**Work to do:** Please copy every row from the one containing "is (1185, 611)." down to the one containing "should pyautogui.click(x=337, y=226).", both included, character for character.

(Dataset excerpt)
· · · · · · ·

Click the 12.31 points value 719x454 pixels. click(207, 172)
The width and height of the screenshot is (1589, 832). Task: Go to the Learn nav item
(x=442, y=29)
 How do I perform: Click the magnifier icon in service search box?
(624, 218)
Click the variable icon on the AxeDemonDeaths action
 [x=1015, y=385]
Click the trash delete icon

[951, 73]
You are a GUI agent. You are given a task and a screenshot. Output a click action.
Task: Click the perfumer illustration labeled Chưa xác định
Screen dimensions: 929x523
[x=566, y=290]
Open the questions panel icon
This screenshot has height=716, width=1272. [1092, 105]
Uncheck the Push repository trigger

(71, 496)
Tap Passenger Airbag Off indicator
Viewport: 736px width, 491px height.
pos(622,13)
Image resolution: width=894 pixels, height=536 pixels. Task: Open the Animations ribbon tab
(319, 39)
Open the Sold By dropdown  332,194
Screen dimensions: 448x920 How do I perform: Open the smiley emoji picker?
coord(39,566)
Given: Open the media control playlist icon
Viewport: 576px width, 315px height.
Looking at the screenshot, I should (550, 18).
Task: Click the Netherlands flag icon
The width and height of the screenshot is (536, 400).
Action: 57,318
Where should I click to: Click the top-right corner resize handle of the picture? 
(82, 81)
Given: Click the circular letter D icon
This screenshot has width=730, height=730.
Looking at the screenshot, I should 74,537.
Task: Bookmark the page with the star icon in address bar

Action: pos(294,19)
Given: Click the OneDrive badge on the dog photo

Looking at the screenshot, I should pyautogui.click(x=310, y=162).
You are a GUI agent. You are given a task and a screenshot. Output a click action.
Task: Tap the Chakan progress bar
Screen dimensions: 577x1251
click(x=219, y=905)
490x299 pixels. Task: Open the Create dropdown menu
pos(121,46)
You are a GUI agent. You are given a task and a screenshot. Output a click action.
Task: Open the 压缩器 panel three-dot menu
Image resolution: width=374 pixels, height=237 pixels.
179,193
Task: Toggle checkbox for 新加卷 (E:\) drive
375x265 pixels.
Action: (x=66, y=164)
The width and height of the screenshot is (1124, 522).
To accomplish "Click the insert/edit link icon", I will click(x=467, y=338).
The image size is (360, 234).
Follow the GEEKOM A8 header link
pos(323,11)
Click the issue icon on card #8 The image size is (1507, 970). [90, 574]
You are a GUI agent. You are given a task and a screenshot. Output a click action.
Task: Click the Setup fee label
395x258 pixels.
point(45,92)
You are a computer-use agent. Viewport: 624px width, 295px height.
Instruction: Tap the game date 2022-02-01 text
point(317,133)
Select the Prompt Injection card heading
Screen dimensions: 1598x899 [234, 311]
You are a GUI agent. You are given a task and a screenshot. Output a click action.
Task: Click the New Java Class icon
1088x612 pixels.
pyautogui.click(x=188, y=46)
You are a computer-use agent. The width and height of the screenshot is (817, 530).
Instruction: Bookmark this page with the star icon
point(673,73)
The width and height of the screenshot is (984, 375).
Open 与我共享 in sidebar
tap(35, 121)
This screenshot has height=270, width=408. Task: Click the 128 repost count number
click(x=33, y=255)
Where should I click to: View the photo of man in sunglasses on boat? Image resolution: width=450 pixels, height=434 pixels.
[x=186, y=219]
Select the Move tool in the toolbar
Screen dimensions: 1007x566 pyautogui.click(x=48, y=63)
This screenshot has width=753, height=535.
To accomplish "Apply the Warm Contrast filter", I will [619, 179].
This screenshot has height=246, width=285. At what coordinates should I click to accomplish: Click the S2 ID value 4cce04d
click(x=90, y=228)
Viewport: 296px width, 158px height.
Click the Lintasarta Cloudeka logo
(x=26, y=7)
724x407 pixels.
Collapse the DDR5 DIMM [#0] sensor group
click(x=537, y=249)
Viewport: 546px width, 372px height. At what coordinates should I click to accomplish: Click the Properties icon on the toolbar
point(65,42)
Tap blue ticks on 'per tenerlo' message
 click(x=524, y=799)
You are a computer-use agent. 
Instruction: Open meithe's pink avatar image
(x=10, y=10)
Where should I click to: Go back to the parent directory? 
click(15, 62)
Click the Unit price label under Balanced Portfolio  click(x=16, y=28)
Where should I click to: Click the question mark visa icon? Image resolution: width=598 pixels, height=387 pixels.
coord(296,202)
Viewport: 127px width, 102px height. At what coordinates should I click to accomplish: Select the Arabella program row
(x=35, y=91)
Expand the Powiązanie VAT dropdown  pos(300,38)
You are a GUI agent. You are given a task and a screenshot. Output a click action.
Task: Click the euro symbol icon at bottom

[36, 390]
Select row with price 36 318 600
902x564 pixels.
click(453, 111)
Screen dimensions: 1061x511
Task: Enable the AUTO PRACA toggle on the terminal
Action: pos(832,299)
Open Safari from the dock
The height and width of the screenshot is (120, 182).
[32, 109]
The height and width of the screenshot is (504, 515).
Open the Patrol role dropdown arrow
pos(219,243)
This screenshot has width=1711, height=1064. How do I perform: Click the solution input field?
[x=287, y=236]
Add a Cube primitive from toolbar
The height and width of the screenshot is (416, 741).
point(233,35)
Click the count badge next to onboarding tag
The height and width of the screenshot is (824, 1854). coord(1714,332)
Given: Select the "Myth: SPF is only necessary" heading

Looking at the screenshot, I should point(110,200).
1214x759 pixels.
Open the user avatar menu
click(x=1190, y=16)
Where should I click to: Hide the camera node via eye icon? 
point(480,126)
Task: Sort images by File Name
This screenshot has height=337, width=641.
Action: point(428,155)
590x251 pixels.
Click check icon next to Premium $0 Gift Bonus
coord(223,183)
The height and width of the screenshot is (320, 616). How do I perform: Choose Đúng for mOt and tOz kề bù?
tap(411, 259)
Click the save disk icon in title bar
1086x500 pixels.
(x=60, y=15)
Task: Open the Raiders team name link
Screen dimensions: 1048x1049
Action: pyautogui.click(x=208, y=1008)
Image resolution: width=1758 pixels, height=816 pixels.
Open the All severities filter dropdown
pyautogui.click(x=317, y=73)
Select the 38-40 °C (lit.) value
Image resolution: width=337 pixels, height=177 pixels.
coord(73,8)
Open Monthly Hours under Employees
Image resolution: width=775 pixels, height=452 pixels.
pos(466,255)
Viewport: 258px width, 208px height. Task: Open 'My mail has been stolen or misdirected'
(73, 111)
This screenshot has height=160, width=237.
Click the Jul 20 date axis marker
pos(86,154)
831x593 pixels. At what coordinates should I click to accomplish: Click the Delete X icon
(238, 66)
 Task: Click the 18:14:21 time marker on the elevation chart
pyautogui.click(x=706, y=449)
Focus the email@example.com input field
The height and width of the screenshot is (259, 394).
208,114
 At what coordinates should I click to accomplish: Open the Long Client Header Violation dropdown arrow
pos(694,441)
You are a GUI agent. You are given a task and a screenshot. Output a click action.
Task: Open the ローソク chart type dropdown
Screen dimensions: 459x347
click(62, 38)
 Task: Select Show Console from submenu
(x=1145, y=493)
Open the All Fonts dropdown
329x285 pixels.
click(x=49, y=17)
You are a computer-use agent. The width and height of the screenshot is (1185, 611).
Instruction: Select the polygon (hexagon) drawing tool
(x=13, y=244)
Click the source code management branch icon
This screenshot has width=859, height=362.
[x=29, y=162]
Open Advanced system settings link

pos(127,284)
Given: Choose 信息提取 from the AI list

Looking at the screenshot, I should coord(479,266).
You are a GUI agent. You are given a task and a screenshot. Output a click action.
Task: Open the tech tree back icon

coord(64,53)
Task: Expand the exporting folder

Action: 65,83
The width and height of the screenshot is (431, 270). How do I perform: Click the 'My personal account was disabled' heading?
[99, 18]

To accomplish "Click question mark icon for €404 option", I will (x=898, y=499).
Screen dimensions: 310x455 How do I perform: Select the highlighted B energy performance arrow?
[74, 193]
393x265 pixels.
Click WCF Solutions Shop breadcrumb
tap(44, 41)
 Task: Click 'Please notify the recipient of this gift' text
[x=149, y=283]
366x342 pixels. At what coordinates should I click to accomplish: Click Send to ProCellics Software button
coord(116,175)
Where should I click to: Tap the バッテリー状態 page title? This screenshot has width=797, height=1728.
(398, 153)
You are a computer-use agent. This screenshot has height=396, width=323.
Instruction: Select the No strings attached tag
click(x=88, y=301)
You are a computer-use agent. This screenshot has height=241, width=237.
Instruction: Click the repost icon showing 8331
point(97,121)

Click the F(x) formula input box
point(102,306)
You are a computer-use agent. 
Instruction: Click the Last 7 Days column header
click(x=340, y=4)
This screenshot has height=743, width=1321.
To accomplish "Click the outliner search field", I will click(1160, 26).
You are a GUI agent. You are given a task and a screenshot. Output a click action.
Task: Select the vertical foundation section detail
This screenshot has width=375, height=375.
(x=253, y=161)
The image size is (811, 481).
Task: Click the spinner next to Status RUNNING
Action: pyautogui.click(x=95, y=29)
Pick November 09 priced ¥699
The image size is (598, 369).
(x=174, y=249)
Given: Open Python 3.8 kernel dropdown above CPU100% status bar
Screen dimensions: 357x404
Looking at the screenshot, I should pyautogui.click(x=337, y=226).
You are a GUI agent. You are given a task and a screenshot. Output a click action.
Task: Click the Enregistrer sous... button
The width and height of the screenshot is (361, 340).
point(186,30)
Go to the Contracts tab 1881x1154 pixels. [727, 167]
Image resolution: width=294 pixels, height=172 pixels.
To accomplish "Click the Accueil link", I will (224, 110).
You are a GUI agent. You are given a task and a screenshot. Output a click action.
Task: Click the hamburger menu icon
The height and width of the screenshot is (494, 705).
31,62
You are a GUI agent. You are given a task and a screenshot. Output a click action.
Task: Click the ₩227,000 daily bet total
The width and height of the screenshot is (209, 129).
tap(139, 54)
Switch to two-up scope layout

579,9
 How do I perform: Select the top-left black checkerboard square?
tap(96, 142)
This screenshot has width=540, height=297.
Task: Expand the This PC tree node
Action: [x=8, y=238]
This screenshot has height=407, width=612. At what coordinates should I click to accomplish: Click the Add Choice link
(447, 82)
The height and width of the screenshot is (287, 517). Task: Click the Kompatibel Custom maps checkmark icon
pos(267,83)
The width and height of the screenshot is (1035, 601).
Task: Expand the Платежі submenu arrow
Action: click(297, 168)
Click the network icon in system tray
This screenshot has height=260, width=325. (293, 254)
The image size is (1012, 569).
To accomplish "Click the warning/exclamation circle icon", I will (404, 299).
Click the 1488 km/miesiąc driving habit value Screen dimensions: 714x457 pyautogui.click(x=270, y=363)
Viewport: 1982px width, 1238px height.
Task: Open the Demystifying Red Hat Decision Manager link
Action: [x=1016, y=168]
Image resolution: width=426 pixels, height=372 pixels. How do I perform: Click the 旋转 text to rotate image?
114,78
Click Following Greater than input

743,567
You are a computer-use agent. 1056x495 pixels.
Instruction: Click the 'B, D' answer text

· · · · · · ·

**Full solution:**
You are a computer-use agent. The width and height of the screenshot is (1185, 611).
Instruction: Select the polygon (hexagon) drawing tool
(x=13, y=244)
Click the source code management branch icon
This screenshot has width=859, height=362.
[x=29, y=162]
Open Advanced system settings link

pos(127,284)
Given: Choose 信息提取 from the AI list

Looking at the screenshot, I should coord(479,266).
You are a GUI agent. You are given a task and a screenshot. Output a click action.
Task: Open the tech tree back icon

coord(64,53)
Task: Expand the exporting folder

Action: 65,83
The width and height of the screenshot is (431, 270). How do I perform: Click the 'My personal account was disabled' heading?
[99, 18]

To accomplish "Click question mark icon for €404 option", I will (x=898, y=499).
Screen dimensions: 310x455 How do I perform: Select the highlighted B energy performance arrow?
[74, 193]
393x265 pixels.
Click WCF Solutions Shop breadcrumb
tap(44, 41)
 Task: Click 'Please notify the recipient of this gift' text
[x=149, y=283]
366x342 pixels. At what coordinates should I click to accomplish: Click Send to ProCellics Software button
coord(116,175)
Where should I click to: Tap the バッテリー状態 page title? This screenshot has width=797, height=1728.
(398, 153)
You are a computer-use agent. This screenshot has height=396, width=323.
Instruction: Select the No strings attached tag
click(x=88, y=301)
You are a computer-use agent. This screenshot has height=241, width=237.
Instruction: Click the repost icon showing 8331
point(97,121)

Click the F(x) formula input box
point(102,306)
You are a computer-use agent. 
Instruction: Click the Last 7 Days column header
click(x=340, y=4)
This screenshot has height=743, width=1321.
To accomplish "Click the outliner search field", I will click(1160, 26).
You are a GUI agent. You are given a task and a screenshot. Output a click action.
Task: Select the vertical foundation section detail
This screenshot has width=375, height=375.
(x=253, y=161)
The image size is (811, 481).
Task: Click the spinner next to Status RUNNING
Action: pyautogui.click(x=95, y=29)
Pick November 09 priced ¥699
The image size is (598, 369).
(x=174, y=249)
Given: Open Python 3.8 kernel dropdown above CPU100% status bar
Screen dimensions: 357x404
Looking at the screenshot, I should pyautogui.click(x=337, y=226).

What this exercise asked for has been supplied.